Our travelling was easier. We flew from London to Fiji then sailed on over a spectacular Pacific Ocean. Our two small children vomited all the way and I vowed I would never move again: wherever we landeed we’d stay forever, I told myself and anyone else prepared to listen. But we arrived and were welcomed generously with a feast of food I’d only read about followed by singing and dancing and hand movements of extraordinary beauty.
I discovered for myself Polynesians were courageous people, intelligent and beautiful with a lusty appreciation of the physical and a very different set of values to those I knew and accepted as did the teachers, plumbers, nurses and doctors who were part of our expatriate community. Beliefs about sensuality and promiscuity were miles apart. Polynesians knew how to grieve and to experience joy, they took it for granted everything was to be shared whereas “sharing” was tantamount to theft to the Europeans. Put simply, Polynesians thought this was right and this was wrong and Europeans often thought the opposite. I had to learn that values were often simply (and painfully!) different, and accept a generosity that at times was overwhelming. For example one of the busiest women I’ve ever met was the pastor’s wife. A lot was expected of her from the villagers, she had a large family to care for yet at sunset found time to sit with me on her balcony and give me language lessons.

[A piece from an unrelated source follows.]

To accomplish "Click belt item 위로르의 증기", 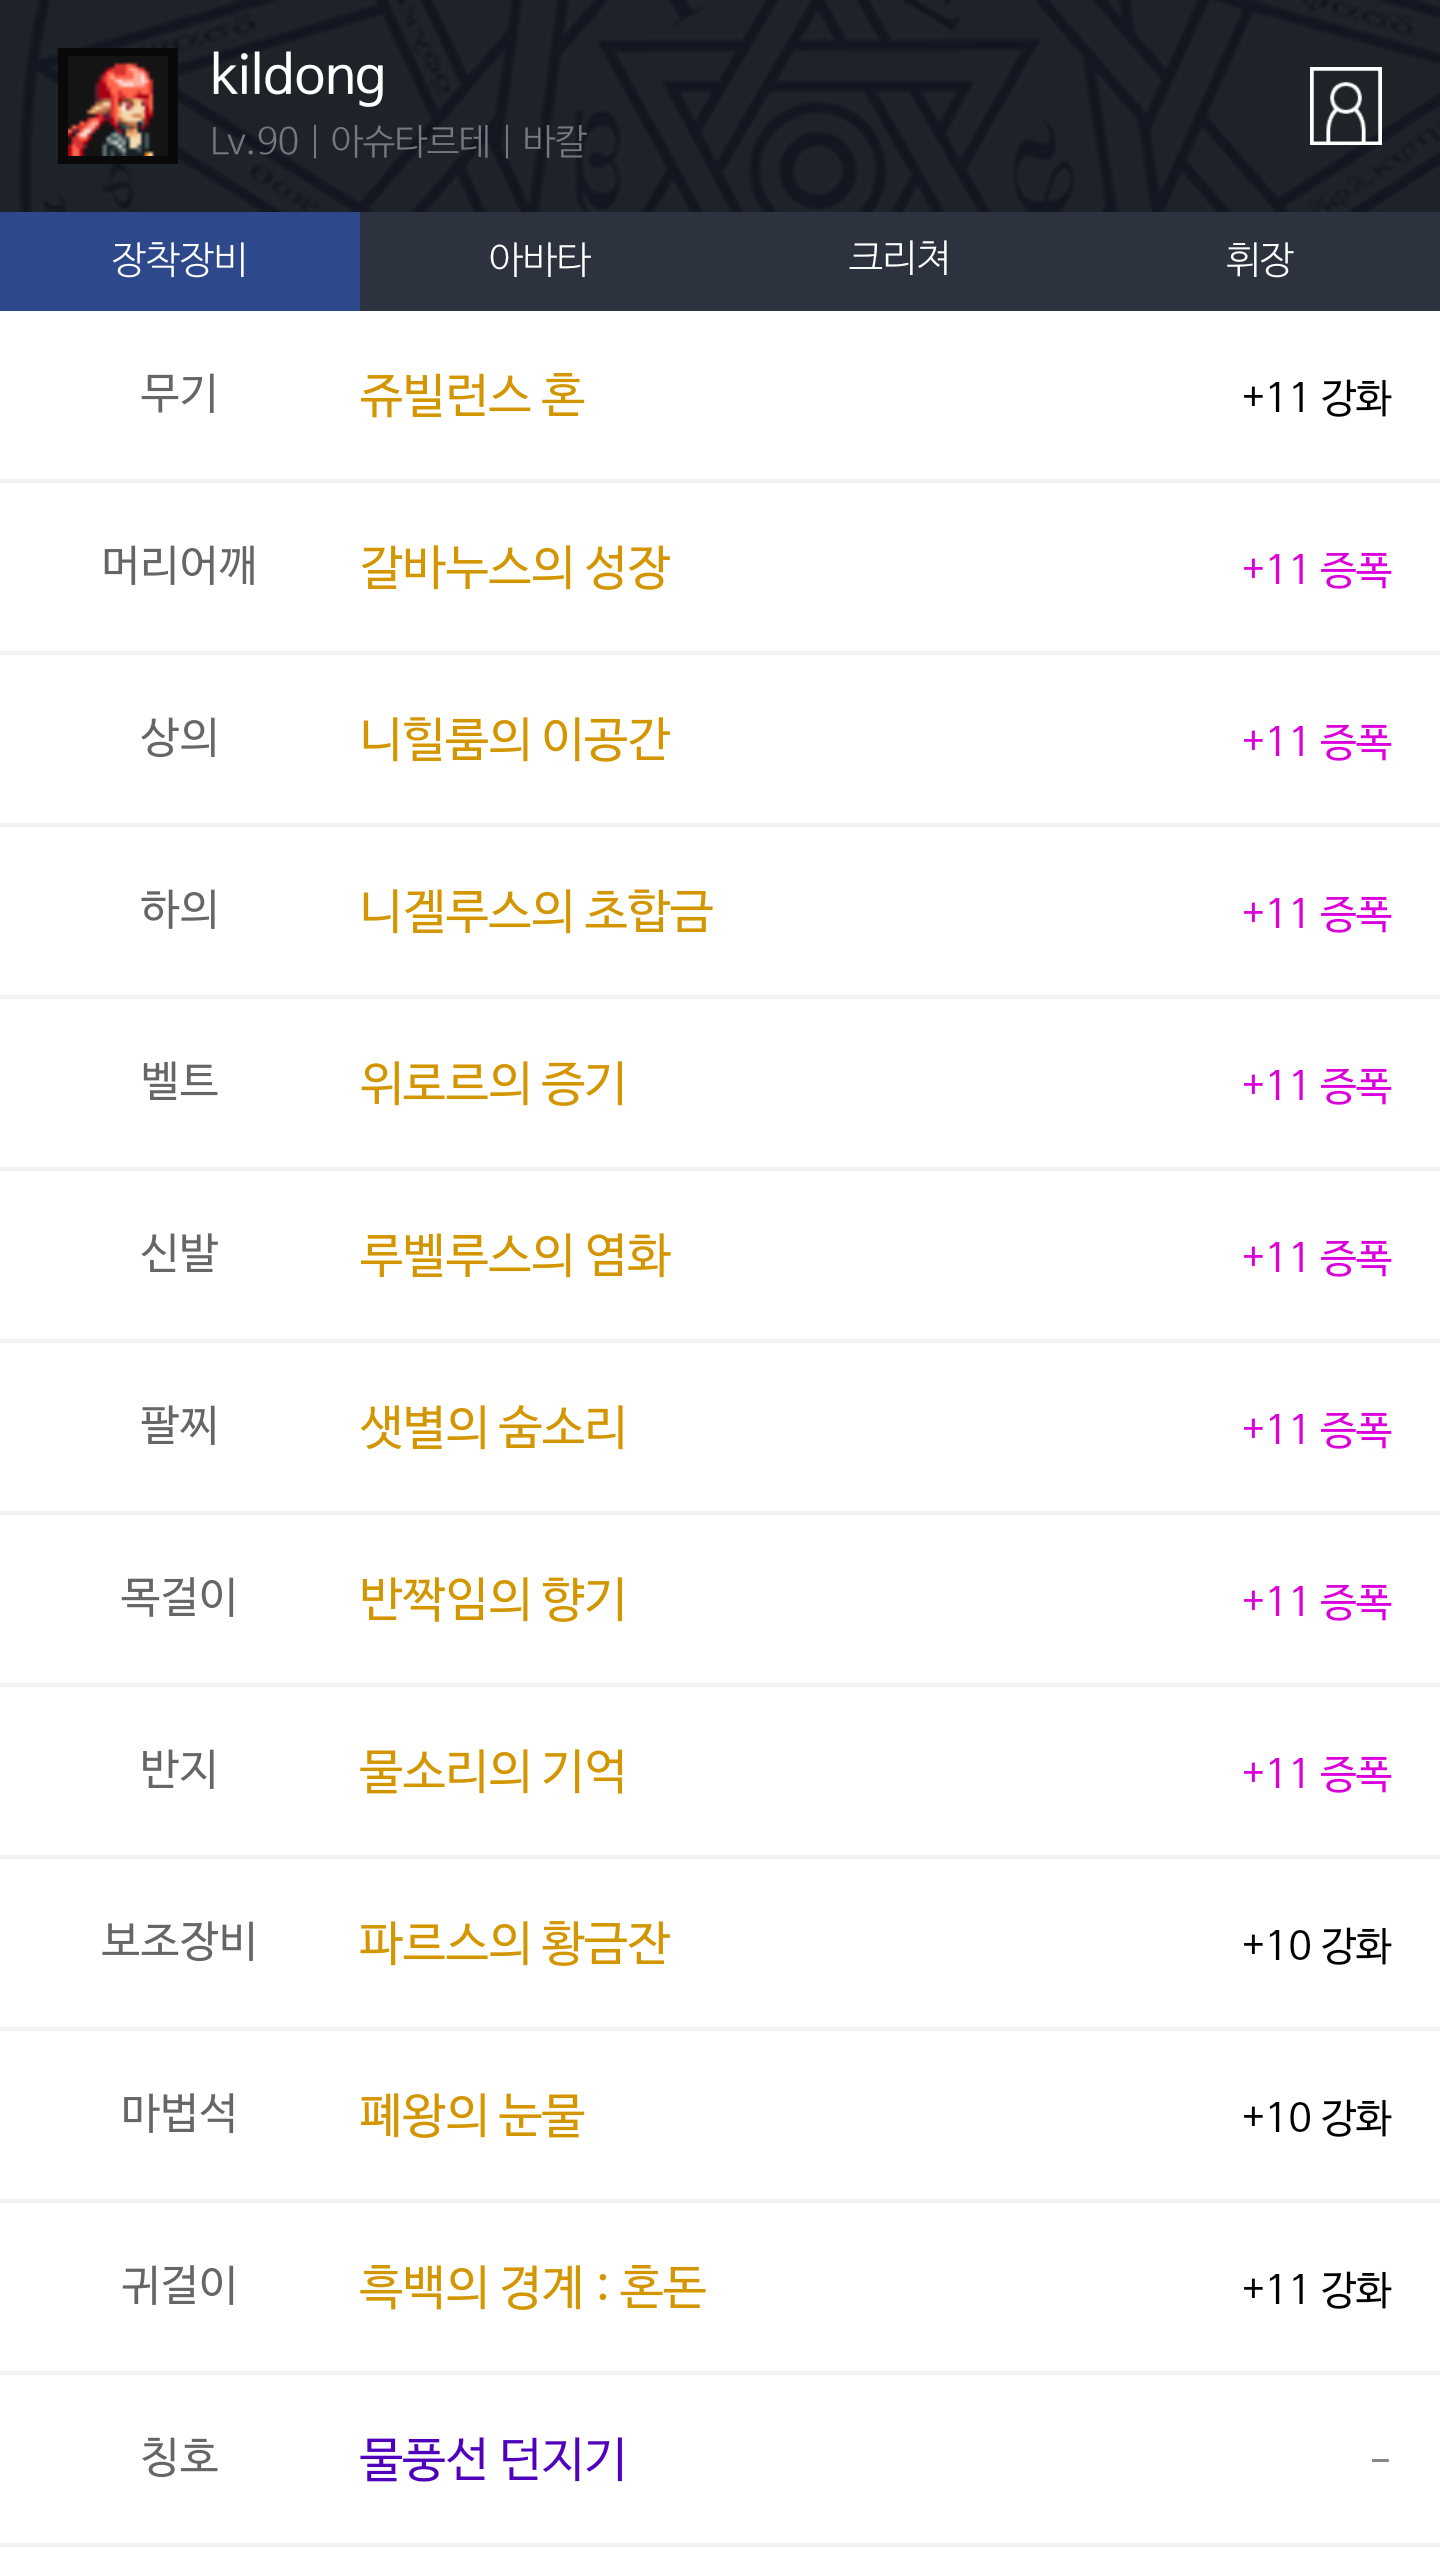I will (493, 1084).

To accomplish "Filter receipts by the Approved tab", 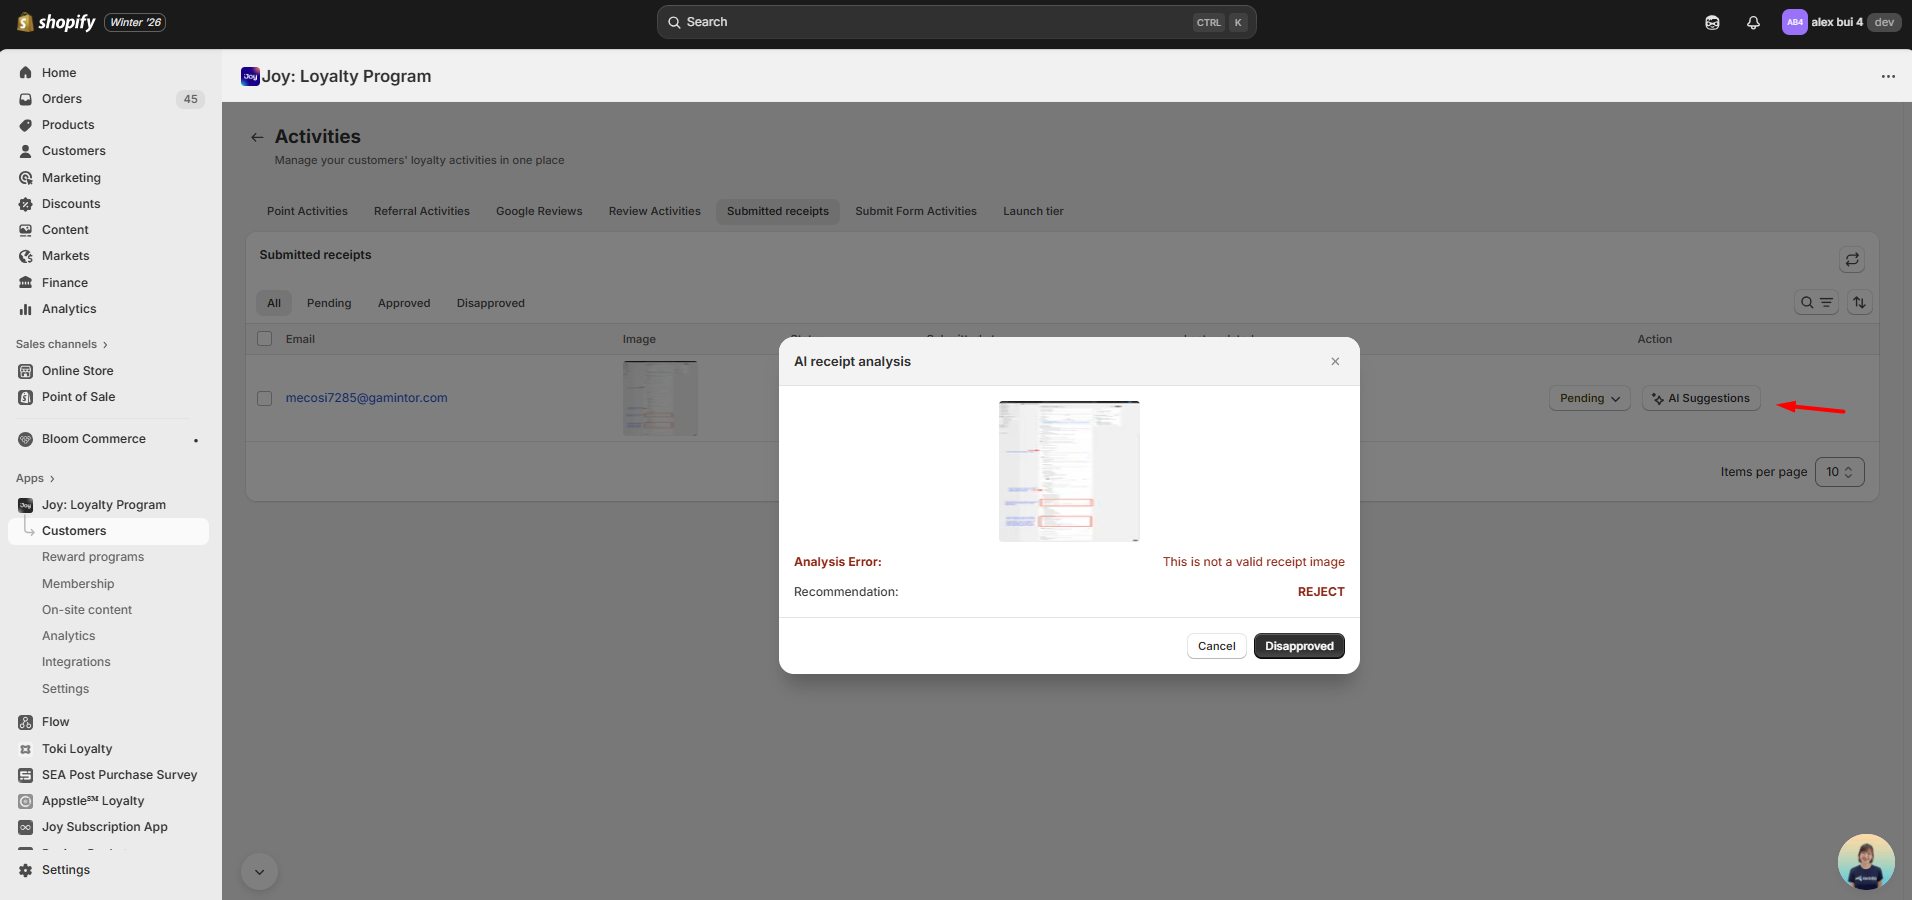I will click(404, 303).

Eight years later my husband was offered work in New Zealand and it felt right to move on. Our children went to high school and I went back to work. Then a new chapter in my life began: a good friend enrolled at university and I followed her.
Some years later our daughter and children moved to Christchurch. I couldn’t get my practice going in a different city. I remembered a strange dream I had and decided I’d write a book. I didn’t know how difficult that would be! I didn’t give up, and I’m pleased about that.